Мне думается, что мы сможем подкрепить такое шаткое на первый взгляд предположение, если примем во внимание то, что нам удалось узнать при изучении патологических изменений структуры нашего эго. По своей структуре эго не является простым – в своем ядре оно содержит особую инстанцию, супер-эго, с которым эго иногда сливается настолько, что невозможно их различить, но подчас вступает в острый конфликт. Супер-эго – это генетическое наследие родительской инстанции, зачастую строго контролирующее зависимое от него эго и обращающееся с ним, как в детские годы обращались с ним родители, в частности отец. Мы получим динамическое объяснение юмористической установки, если примем, что она заключается в том, что личность юмориста переносит психологический акцент со своего эго на супер-эго.

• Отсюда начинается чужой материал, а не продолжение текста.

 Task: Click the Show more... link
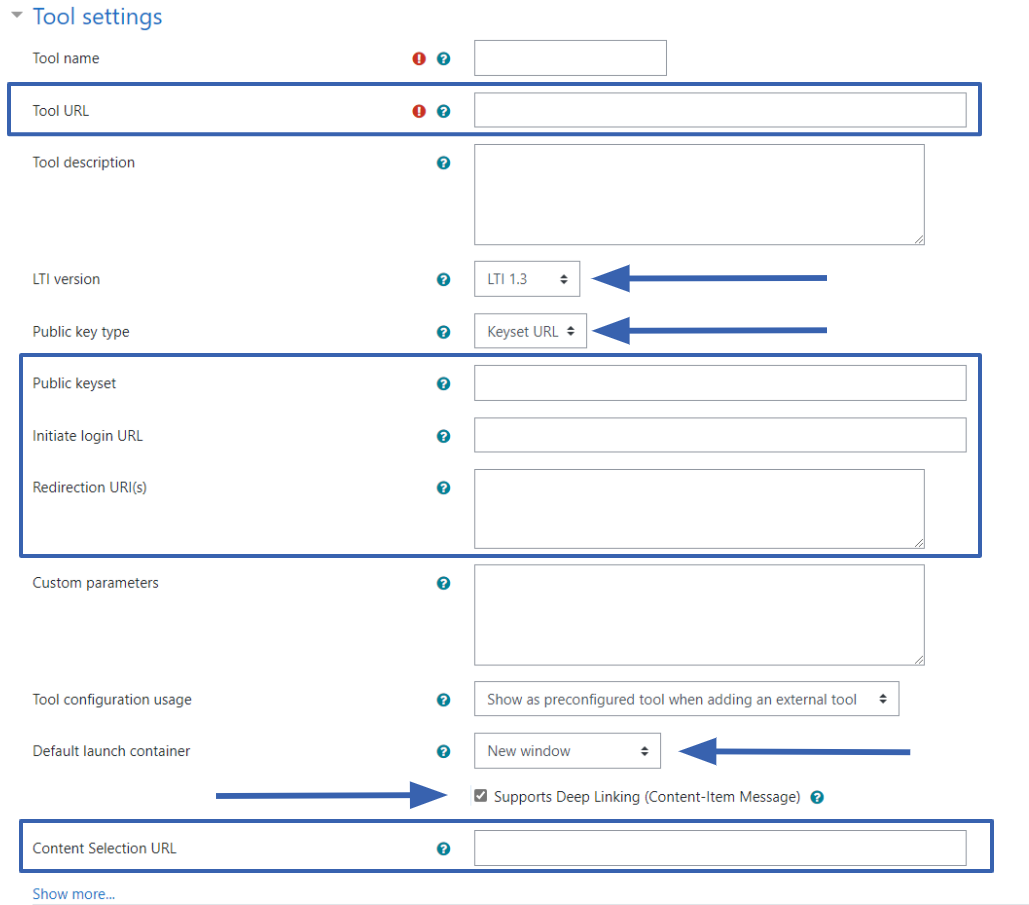coord(73,894)
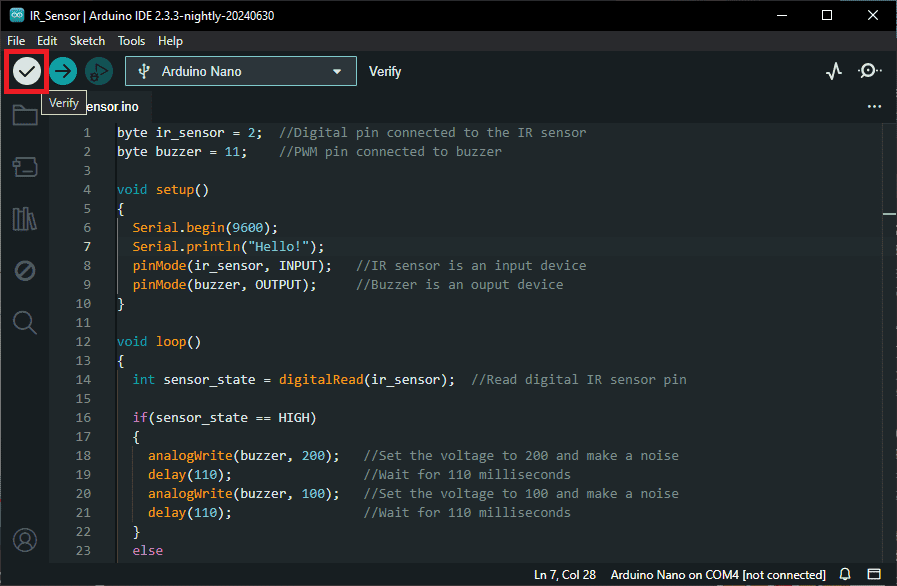Open the Boards Manager sidebar icon
Screen dimensions: 897x586
tap(25, 167)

Такому супер-эго, раздувшемуся от сознания собственной важности, эго представляется крошечным и незначительным, его интересы – ничтожными, и после такой подпитки энергией супер-эго ничего не стоит подавить всевозможные реакции эго.
Придерживаясь более привычной нам терминологии, мы можем назвать процесс переноса психологического акцента и перераспределения энергии по-другому: смещением психической энергии. Теперь спрашивается: можем ли мы предметно представить себе столь серьезные подвижки от одной инстанции психического аппарата к другой? Хоть это и выглядит очередным произвольным допущением, но мы вправе напомнить, что так или иначе при попытках метапсихологического понимания событий психической жизни мы бываем вынуждены считаться с этим фактором. Например, мы соглашаемся с тем, что разница между обычной фиксацией на эротическом объекте и состоянием влюбленности заключается в том, что в последнем случае непропорционально большая доля энергии переходит к объекту, ради которого эго как бы опустошает себя. При изучении отдельных форм паранойи удалось установить, что маниакальные идеи преследования возникают в психике очень рано и довольно долго существуют, ничем себя не проявляя, пока под влиянием внешнего повода они не начинают оттягивать на себя большую часть энергии эго и доминировать в психической жизни. Излечение такой паранойи зависит от устранения или коррекции бредовой идеи меньше, чем в избавлении от фиксации на ней. Чередование меланхолии и мании, – жестокого подавления эго со стороны супер-эго и освобождения эго от этого давления, – создало у нас впечатление такой смены ролей, которую следовало бы привлечь для объяснения целого ряда проявлений нормальной психической жизни. В настоящее время к такому способу объяснения редко прибегают, что объясняется присущей и нам тоже похвальной осторожностью. Мы уверенно себя чувствуем в сфере патологии психической жизни, где на основе клинических наблюдений мы приобретаем убежденность в своей правоте. Нашим суждениям о норме мы доверяем лишь в той степени, в какой мы можем распознать ее в искаженной болезнью форме. Если мы сумеем преодолеть свою робость, то поймем наконец, какую большую роль играет норма в понимании психических процессов – как в их статической устойчивости, так и в динамической изменчивости, в зависимости от распределения по инстанциям психической энергии.